*WHAT YOU NEED TO DO*
In the entries below, find every line with "arrow" and copy it.

RECORD SET START

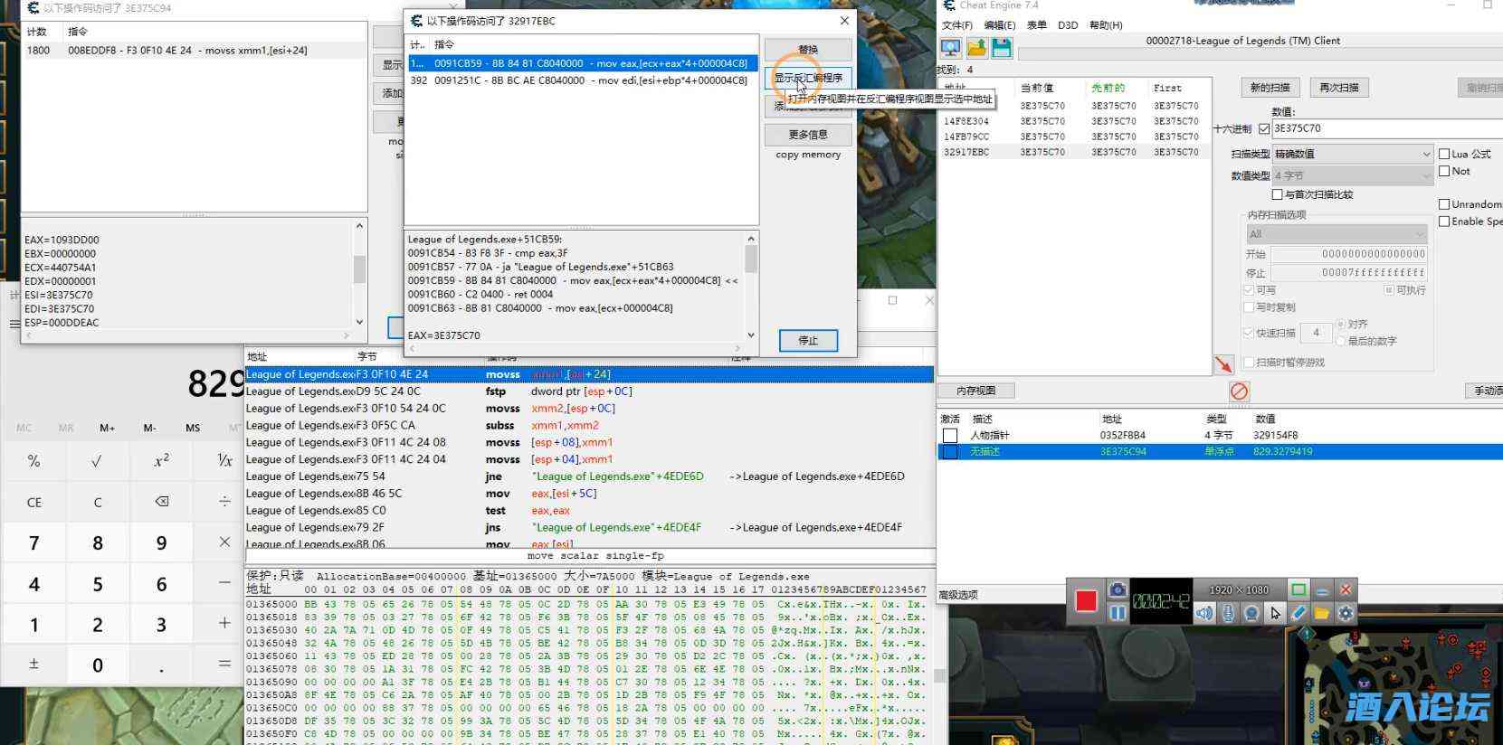Activate the 人物指针 address entry checkbox
The height and width of the screenshot is (745, 1503).
pyautogui.click(x=950, y=435)
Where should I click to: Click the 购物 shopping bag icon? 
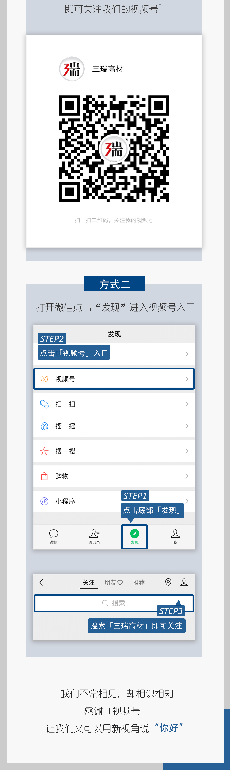tap(44, 476)
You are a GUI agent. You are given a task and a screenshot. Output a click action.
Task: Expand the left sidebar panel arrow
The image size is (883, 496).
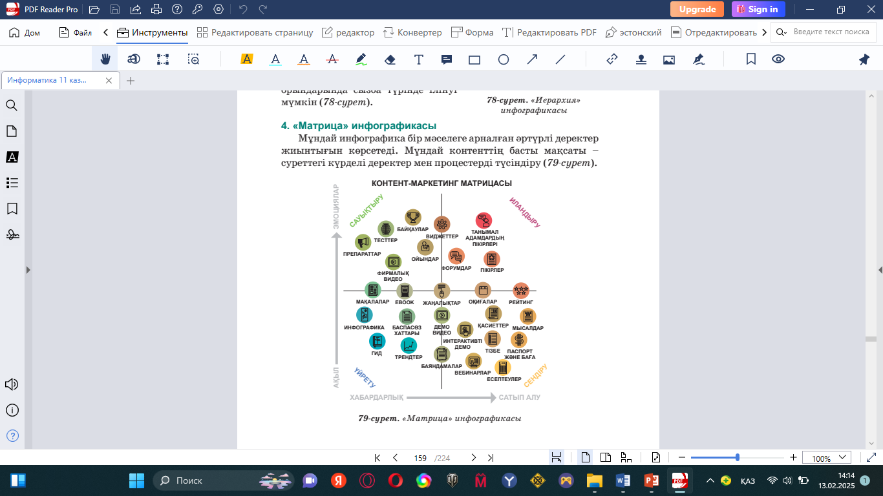tap(27, 270)
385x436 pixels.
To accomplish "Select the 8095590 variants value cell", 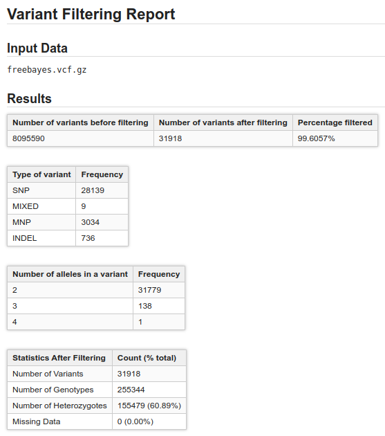I will 81,138.
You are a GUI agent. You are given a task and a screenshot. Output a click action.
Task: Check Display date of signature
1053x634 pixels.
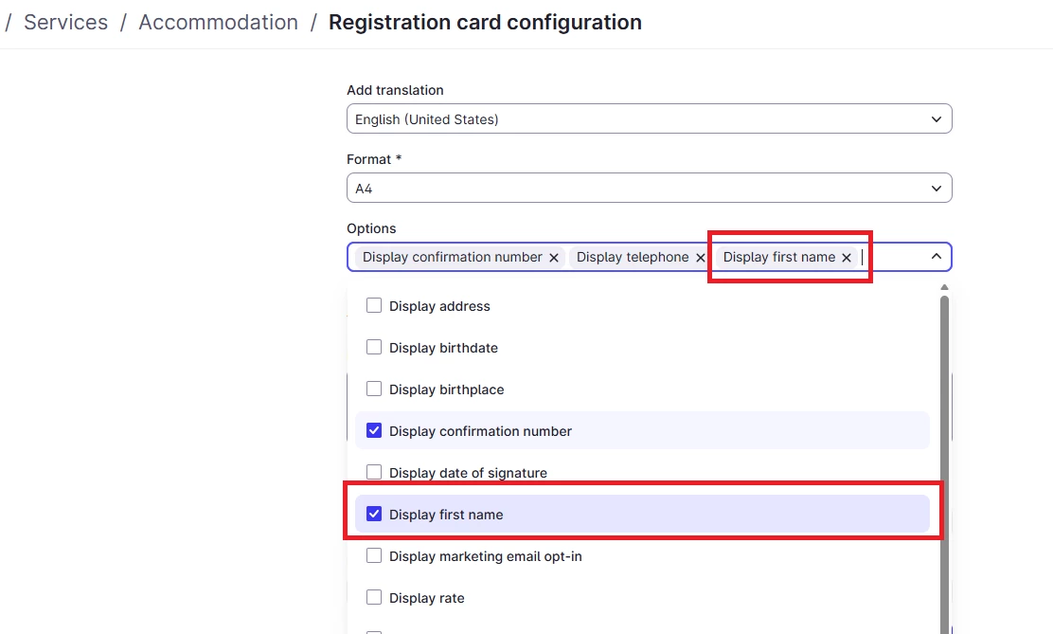374,473
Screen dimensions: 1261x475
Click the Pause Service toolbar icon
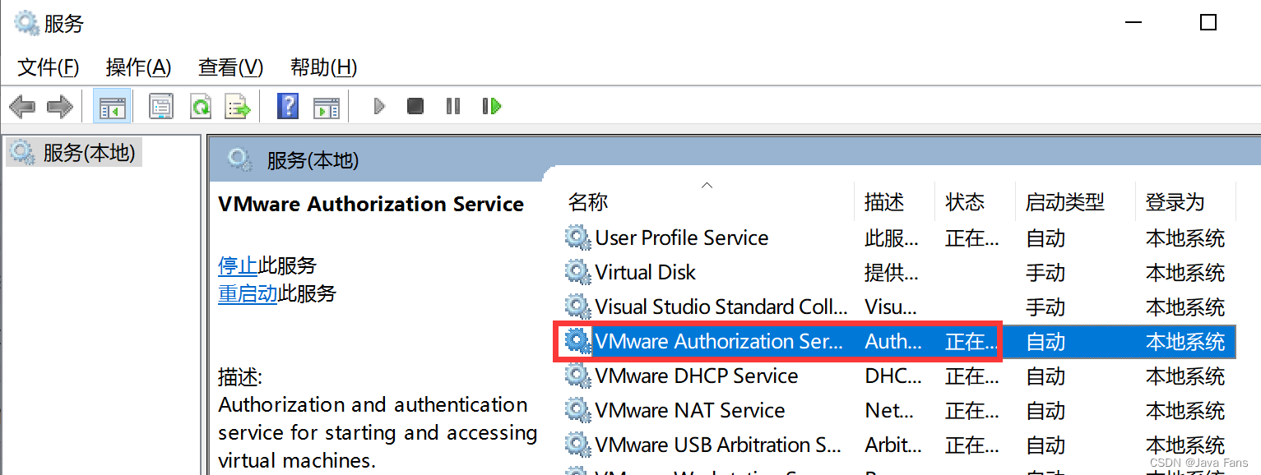click(x=453, y=106)
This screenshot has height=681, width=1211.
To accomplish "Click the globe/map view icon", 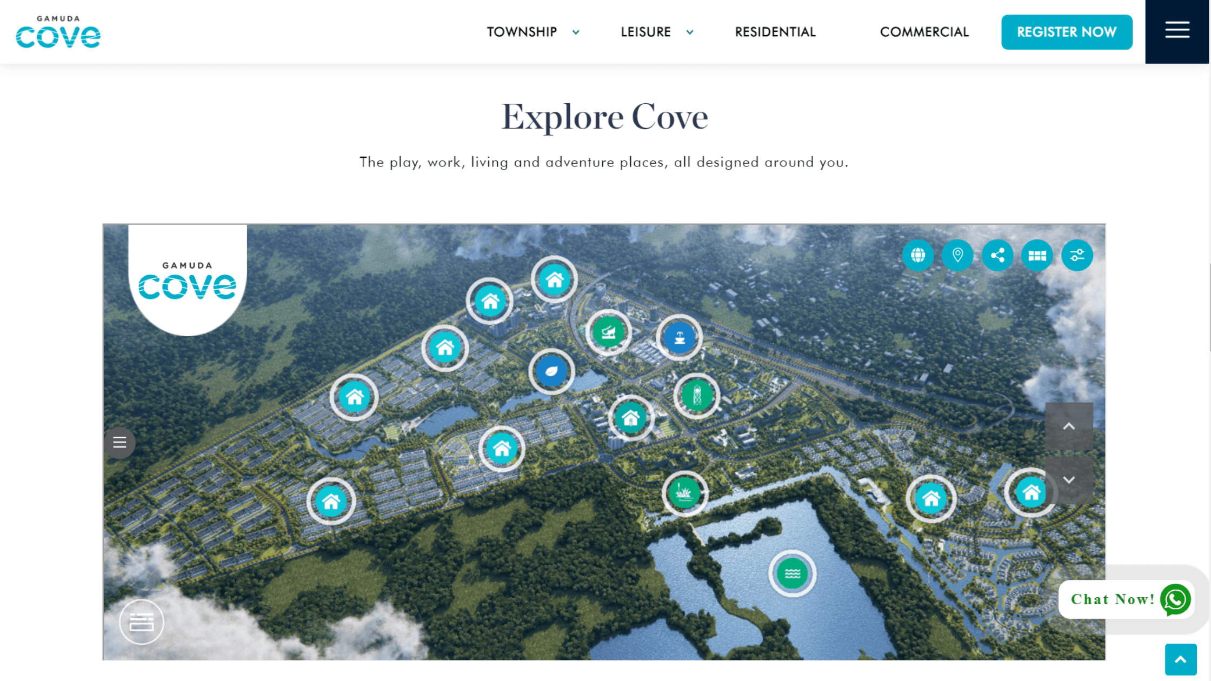I will click(918, 255).
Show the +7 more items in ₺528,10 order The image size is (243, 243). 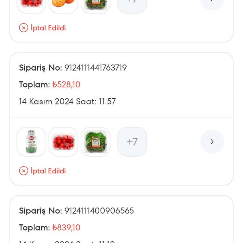132,141
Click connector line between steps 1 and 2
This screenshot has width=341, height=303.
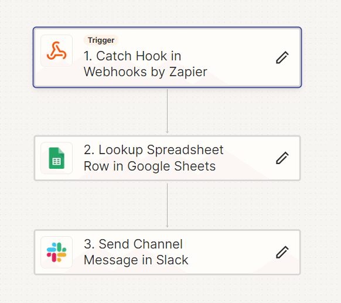[x=167, y=110]
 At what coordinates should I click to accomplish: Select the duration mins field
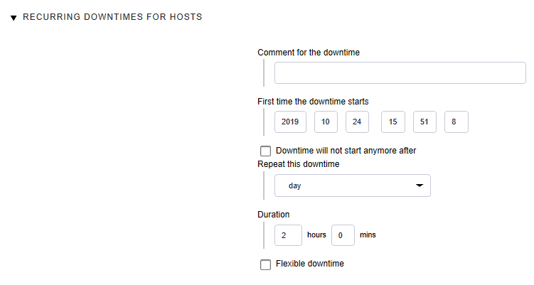(x=343, y=235)
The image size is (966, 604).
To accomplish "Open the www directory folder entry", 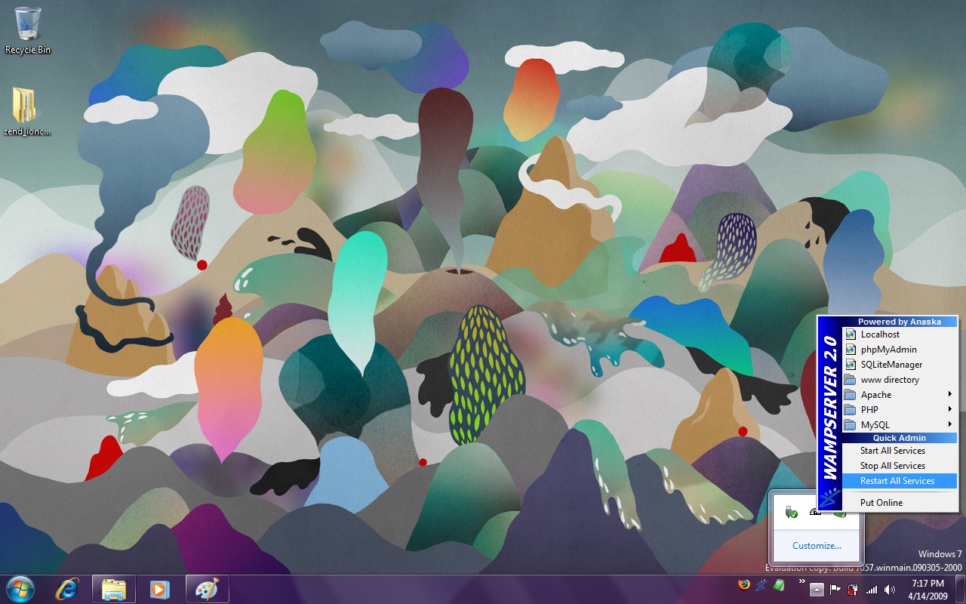I will coord(889,380).
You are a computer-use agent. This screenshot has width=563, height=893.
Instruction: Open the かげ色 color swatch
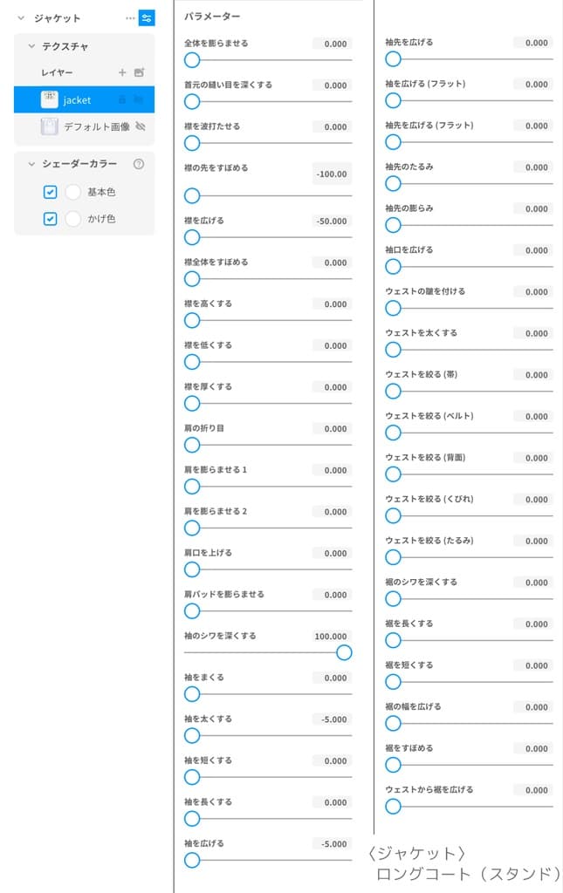[x=73, y=219]
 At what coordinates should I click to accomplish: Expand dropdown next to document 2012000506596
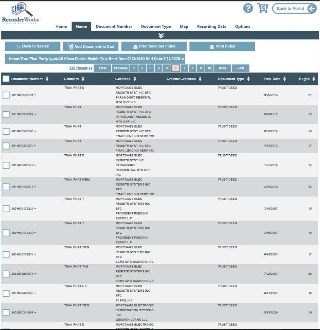[x=35, y=131]
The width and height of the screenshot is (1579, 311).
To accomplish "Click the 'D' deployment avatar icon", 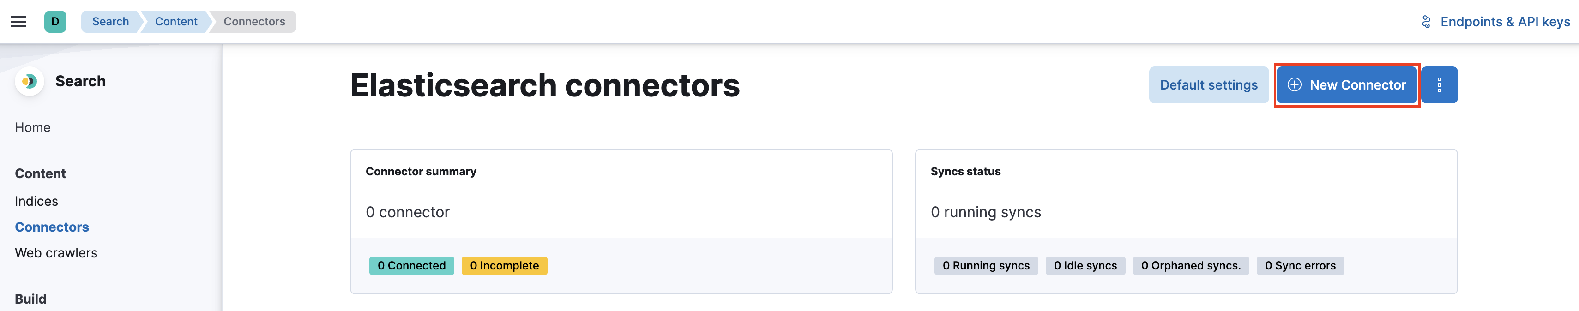I will 56,21.
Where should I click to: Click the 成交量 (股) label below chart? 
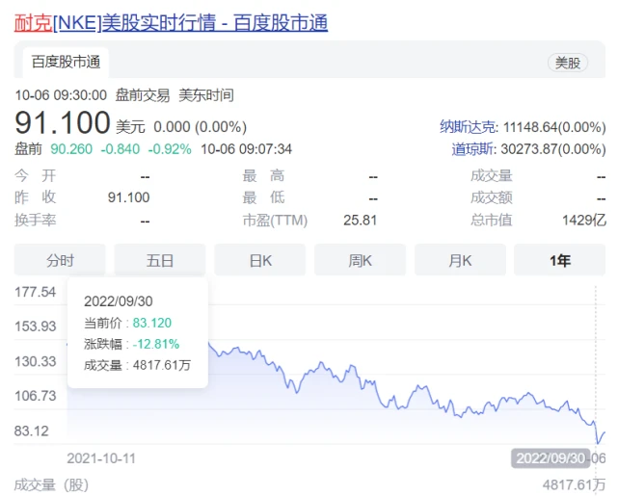tap(50, 484)
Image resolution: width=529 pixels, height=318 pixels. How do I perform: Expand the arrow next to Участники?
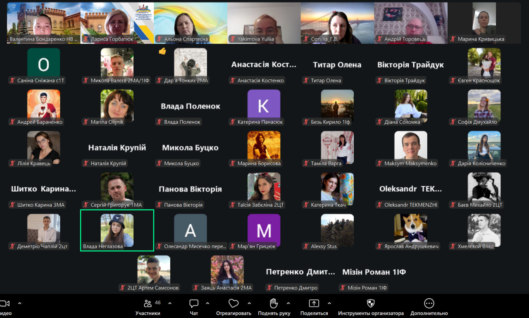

RECORD SET END

*EXERCISE RESULT*
Task: Expand the left sidebar panel arrow
Image resolution: width=529 pixels, height=318 pixels. How do I perform: Expand the arrow next to Участники?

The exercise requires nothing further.